Potash Corp shareholders will receive 0.4 common shares of the new company for each common share of Potash owned, while Agrium shareholders will receive 2.23 common shares for each common share of Agrium owned. At the close of the transaction, current Potash shareholders will own ~52% of the new firm on a fully diluted basis.
On a 2015 pro forma basis, the combined company’s net revenue would have been roughly $20.6 billion, while its EBITDA would have come in at approximately $4.7 billion before expected synergies. This would make the firm the largest crop nutrient company in the world, and the third largest natural resource company in Canada. Annual operating synergies are anticipated to be up to $500 million, which are expected to come primarily from distribution and retail combination benefits and production and SG&A optimization. If the expected synergies are successfully extracted, the deal implies value creation for the combined companies of up to $5 billion, a 20% increase to the companies’ combined market capitalizations on August 29, 2016, the day before the firms announced they were in preliminary merger discussions.
The combination is also expected to improve the cash flow generating abilities of the companies as well. On a 2015 pro forma basis, the new firm would have had operating cash flow of more than $4 billion, inclusive of expected synergies. Major capacity expansion projects have been nearly completed at each firm, suggesting capital spending of the companies would have seen a reduction whether or not the merger is completed. Nevertheless, the increased cash flow generation potential will benefit the dividend prospects of the combined company, which is expected to target a dividend payment equal to the current Agrium dividend level. The firm’s shares currently yield ~3.7%.

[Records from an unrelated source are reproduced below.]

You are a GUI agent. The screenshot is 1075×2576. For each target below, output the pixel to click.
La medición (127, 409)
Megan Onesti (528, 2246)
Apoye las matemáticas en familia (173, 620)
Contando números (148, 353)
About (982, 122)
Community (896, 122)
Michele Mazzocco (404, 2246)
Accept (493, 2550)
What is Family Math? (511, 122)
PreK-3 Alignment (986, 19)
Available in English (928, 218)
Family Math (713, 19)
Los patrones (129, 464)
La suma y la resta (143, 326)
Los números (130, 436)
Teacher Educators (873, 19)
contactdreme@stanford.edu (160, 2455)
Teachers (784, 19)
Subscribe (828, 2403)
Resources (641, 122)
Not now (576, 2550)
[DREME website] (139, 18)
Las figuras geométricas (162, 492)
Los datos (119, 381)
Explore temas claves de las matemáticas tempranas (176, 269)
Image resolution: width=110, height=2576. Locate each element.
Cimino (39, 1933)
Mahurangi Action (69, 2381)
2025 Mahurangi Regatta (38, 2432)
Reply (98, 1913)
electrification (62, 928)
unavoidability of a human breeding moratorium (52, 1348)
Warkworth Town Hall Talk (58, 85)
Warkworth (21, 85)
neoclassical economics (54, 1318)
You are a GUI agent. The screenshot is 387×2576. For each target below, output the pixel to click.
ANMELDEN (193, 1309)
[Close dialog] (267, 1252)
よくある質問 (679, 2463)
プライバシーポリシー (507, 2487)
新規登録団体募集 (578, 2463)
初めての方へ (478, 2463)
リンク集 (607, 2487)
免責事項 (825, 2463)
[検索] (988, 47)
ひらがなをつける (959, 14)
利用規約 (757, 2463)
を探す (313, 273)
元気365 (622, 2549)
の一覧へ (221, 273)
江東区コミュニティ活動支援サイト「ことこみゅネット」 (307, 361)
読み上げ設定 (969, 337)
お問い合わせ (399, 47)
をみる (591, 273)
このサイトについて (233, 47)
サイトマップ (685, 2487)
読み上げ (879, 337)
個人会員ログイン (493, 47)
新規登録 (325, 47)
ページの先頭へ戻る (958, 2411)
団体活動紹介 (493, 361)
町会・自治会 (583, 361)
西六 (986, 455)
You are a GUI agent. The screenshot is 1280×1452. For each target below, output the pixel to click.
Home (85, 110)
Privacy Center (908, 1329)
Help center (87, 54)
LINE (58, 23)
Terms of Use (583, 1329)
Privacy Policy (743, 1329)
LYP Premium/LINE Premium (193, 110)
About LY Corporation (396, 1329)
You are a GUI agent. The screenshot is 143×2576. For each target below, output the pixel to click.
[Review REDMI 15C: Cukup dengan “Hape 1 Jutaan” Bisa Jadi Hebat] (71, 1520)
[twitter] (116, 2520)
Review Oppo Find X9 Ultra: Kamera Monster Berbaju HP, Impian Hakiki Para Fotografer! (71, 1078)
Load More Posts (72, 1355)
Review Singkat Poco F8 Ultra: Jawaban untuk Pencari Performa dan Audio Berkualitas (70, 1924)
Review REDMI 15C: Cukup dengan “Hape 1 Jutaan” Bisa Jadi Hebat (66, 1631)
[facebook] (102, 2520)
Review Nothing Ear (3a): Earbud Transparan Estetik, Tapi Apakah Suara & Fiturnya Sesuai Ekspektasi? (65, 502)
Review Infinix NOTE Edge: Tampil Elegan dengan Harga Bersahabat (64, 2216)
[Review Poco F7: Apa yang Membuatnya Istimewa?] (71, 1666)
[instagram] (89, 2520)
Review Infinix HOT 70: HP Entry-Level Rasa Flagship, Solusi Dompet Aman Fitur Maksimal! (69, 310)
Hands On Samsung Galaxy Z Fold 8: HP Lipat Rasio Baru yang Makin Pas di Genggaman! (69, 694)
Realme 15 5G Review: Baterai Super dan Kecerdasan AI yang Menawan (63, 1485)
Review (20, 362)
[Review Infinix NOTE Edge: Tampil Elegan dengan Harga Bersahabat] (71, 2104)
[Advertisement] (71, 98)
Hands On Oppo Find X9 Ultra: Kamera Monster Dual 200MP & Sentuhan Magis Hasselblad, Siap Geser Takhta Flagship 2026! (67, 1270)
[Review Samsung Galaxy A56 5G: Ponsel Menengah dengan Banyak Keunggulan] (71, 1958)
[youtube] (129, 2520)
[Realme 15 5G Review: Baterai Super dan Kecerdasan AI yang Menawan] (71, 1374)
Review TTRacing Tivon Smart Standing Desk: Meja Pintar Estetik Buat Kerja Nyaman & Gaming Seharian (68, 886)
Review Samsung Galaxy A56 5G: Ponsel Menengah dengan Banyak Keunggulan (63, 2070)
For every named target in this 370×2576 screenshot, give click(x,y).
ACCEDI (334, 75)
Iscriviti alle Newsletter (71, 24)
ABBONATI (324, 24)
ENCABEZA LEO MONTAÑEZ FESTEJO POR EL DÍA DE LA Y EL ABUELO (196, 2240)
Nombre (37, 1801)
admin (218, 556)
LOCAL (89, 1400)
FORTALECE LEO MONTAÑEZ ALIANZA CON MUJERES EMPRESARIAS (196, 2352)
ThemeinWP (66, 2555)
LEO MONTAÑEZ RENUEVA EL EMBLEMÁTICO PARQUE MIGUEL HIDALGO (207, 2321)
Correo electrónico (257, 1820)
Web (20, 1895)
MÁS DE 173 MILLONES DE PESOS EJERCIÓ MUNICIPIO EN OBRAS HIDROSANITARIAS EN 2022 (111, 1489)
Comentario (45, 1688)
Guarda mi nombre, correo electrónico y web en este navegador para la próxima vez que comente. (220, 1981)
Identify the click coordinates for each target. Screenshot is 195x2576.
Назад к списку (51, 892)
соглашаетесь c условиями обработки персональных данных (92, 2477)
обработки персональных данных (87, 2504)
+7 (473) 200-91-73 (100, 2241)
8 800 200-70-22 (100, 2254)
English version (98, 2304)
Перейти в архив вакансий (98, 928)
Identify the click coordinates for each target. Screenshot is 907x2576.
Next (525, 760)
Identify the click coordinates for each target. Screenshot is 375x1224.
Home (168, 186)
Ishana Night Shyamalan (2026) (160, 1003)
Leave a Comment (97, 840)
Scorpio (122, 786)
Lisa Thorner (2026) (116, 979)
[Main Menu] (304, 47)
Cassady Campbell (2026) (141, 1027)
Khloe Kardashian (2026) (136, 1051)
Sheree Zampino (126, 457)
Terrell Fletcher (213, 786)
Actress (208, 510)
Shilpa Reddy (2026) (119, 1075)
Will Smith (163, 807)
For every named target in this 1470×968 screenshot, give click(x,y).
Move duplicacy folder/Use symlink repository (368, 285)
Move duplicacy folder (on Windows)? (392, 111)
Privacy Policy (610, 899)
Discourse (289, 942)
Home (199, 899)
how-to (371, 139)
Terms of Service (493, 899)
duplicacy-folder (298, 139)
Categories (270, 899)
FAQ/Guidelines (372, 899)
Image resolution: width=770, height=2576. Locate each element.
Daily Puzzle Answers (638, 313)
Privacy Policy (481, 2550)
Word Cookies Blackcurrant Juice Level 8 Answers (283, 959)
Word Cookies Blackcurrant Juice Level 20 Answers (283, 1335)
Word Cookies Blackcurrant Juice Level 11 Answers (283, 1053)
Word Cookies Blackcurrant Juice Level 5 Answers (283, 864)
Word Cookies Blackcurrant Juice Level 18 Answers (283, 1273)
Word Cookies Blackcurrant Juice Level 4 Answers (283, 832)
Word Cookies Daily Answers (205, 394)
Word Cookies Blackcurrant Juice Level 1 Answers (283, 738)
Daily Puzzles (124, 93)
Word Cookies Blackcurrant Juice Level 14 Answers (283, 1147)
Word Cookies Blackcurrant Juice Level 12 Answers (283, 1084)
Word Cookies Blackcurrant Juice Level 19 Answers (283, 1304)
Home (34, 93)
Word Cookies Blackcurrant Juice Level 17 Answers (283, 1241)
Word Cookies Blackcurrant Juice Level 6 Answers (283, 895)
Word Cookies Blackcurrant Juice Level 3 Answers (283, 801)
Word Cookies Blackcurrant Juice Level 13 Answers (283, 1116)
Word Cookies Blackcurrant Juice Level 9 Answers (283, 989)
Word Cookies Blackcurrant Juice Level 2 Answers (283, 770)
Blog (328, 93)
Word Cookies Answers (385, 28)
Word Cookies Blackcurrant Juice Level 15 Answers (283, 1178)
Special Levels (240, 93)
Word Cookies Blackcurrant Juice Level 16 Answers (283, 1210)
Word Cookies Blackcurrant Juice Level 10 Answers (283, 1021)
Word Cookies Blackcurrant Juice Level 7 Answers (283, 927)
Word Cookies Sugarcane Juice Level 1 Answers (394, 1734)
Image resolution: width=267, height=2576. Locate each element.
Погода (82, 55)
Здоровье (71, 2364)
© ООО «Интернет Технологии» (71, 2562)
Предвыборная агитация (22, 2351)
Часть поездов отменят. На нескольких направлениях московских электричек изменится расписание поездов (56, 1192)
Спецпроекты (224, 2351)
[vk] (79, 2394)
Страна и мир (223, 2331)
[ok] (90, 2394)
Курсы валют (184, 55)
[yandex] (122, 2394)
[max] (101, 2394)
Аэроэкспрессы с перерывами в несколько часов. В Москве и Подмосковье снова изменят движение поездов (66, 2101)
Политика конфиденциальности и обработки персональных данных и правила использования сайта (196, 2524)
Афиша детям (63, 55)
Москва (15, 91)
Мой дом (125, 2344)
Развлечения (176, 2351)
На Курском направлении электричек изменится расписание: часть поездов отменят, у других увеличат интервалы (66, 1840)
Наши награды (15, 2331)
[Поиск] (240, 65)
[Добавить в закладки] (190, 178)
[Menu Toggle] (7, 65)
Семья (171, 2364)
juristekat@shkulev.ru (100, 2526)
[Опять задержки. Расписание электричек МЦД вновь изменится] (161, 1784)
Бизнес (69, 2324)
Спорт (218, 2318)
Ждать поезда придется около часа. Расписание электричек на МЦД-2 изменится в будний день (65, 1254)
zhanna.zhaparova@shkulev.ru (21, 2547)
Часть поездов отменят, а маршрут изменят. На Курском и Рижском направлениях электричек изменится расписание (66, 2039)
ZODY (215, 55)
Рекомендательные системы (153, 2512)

The improved cash flow generation will be a welcome sign for both companies as neither of them have a healthy balance sheet, in our opinion. As of the end of the second quarter of calendar 2016, the companies had a combined net debt position of nearly $9.8 billion. As a result, we are not fond of the safety of either Potash’s or Agrium’s dividend. Potash has cut its payout twice in the past year, largely due to structural changes in the potash industry, and both it and Agrium receive VERY POOR dividend safety ratings based on their respective Dividend Cushion ratios, which are both well below 1.
We think the Agrium-Potash tie-up makes sense for the companies and for investors already holding shares of the firms as a result of the expected value creation via the extraction of expected synergies, but the deal does not create an attractive opportunity for those currently on the outside, in our opinion. The agreement will face material regulatory pressure, particularly in the US and Canada. The combined company would dominate the crop nutrient market in North America, as it would own nearly two-thirds of potash production capacity, ~30% of phosphate capacity, and ~29% of nitrogen capacity.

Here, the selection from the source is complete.